Collected data:

--- START ---

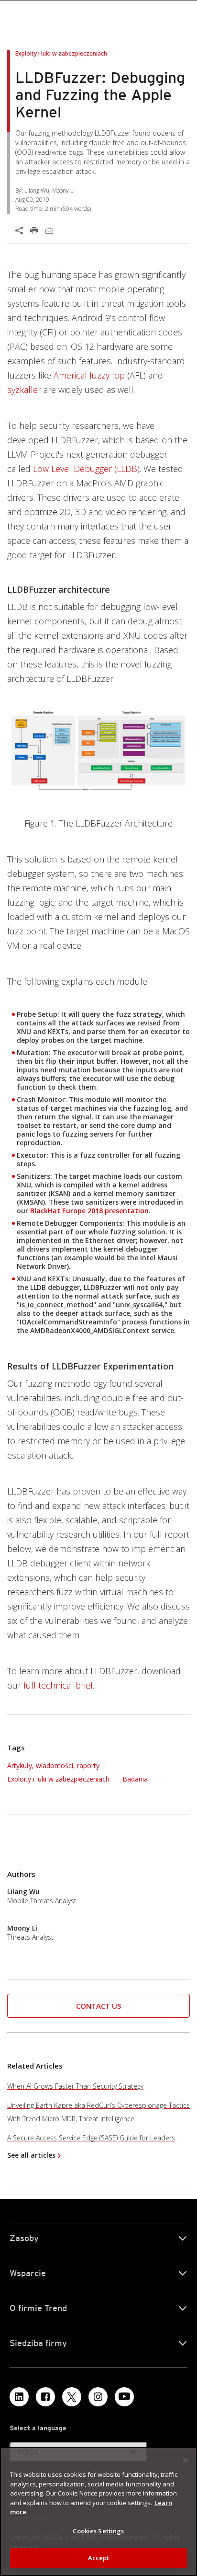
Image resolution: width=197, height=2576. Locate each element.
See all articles (31, 2155)
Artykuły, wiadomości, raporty (53, 1765)
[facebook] (45, 2396)
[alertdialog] (98, 2511)
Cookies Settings (98, 2531)
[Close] (185, 2460)
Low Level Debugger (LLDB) (86, 468)
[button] (98, 2006)
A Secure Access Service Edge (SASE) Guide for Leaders (91, 2137)
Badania (135, 1778)
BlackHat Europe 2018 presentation (89, 1210)
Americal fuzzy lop (89, 375)
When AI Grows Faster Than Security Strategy (75, 2086)
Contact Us (98, 2006)
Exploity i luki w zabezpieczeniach (58, 1778)
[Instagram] (98, 2396)
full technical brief (57, 1685)
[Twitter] (71, 2396)
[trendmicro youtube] (124, 2396)
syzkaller (24, 389)
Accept (98, 2557)
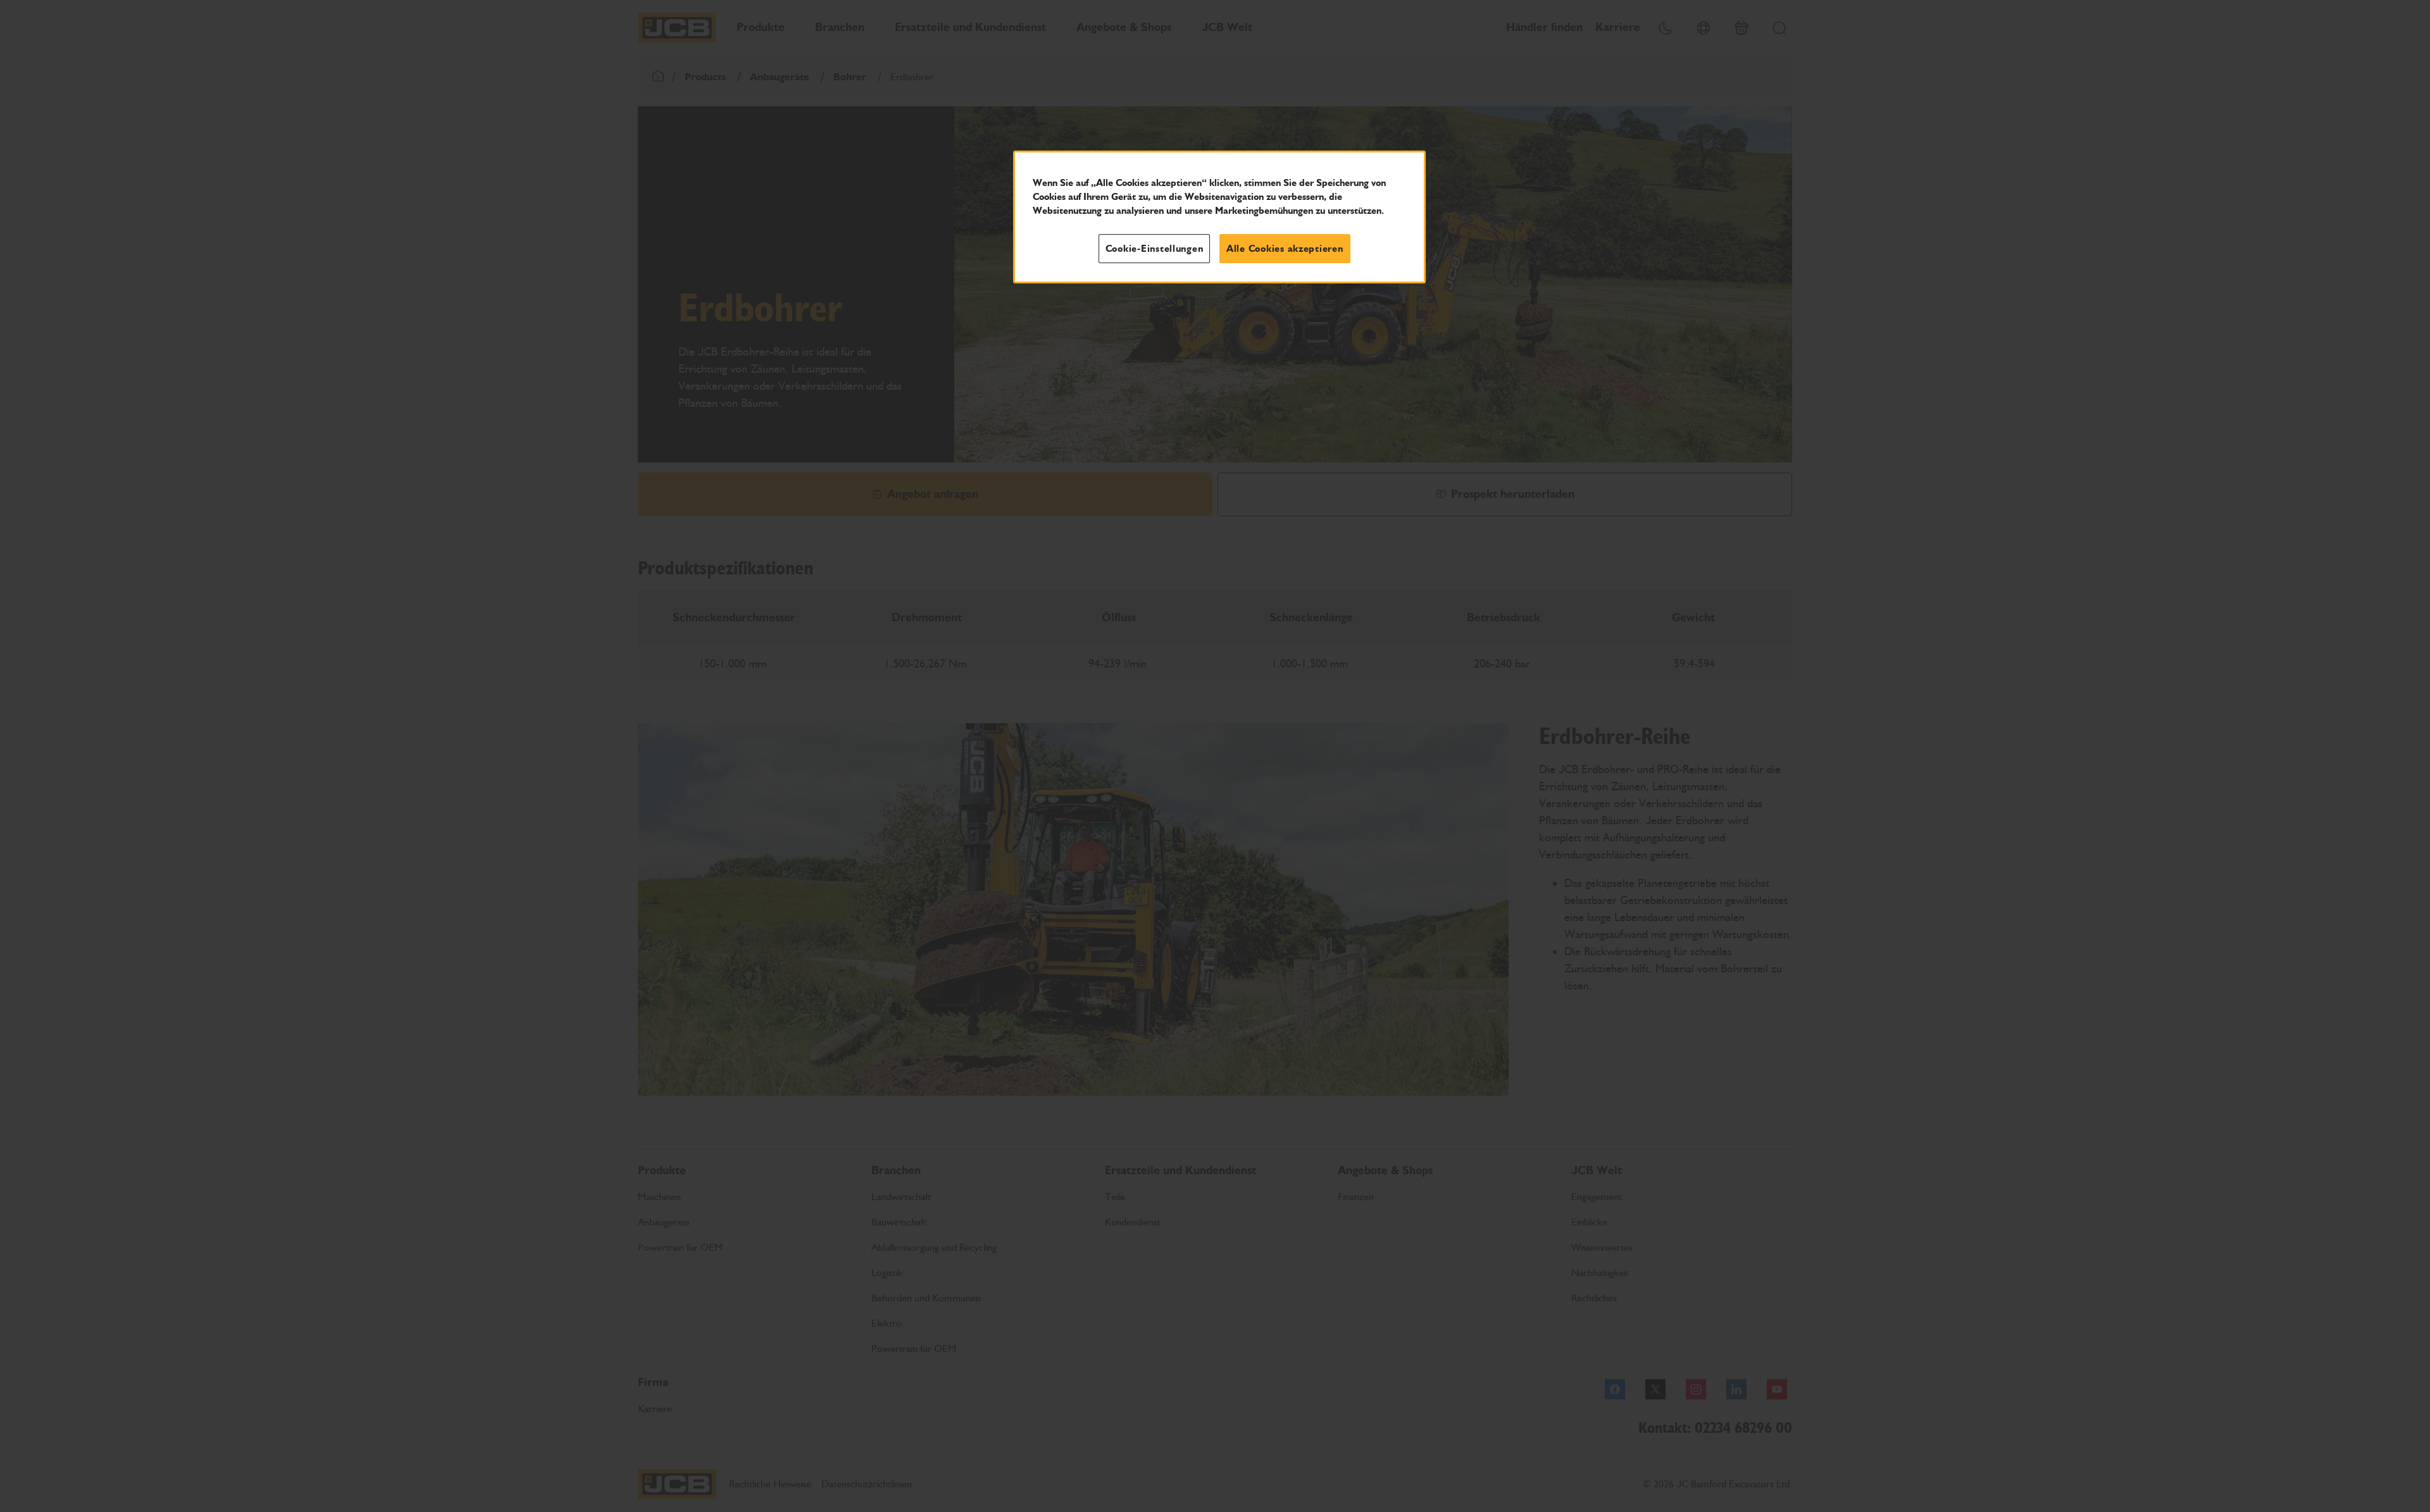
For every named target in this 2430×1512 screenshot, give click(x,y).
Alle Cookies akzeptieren (1284, 248)
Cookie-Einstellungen (1155, 248)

--- END ---

When you transcribe the entries above, keep every word exact and leave out the pictures.

Image resolution: width=197, height=2576. Locate each element.
See all articles (31, 2155)
Artykuły, wiadomości, raporty (53, 1765)
[facebook] (45, 2396)
[alertdialog] (98, 2511)
Cookies Settings (98, 2531)
[Close] (185, 2460)
Low Level Debugger (LLDB) (86, 468)
[button] (98, 2006)
A Secure Access Service Edge (SASE) Guide for Leaders (91, 2137)
Badania (135, 1778)
BlackHat Europe 2018 presentation (89, 1210)
Americal fuzzy lop (89, 375)
When AI Grows Faster Than Security Strategy (75, 2086)
Contact Us (98, 2006)
Exploity i luki w zabezpieczeniach (58, 1778)
[Instagram] (98, 2396)
full technical brief (57, 1685)
[Twitter] (71, 2396)
[trendmicro youtube] (124, 2396)
syzkaller (24, 389)
Accept (98, 2557)
For every named target in this 2430×1512 screenshot, give click(x,y).
Alle Cookies akzeptieren (1284, 248)
Cookie-Einstellungen (1155, 248)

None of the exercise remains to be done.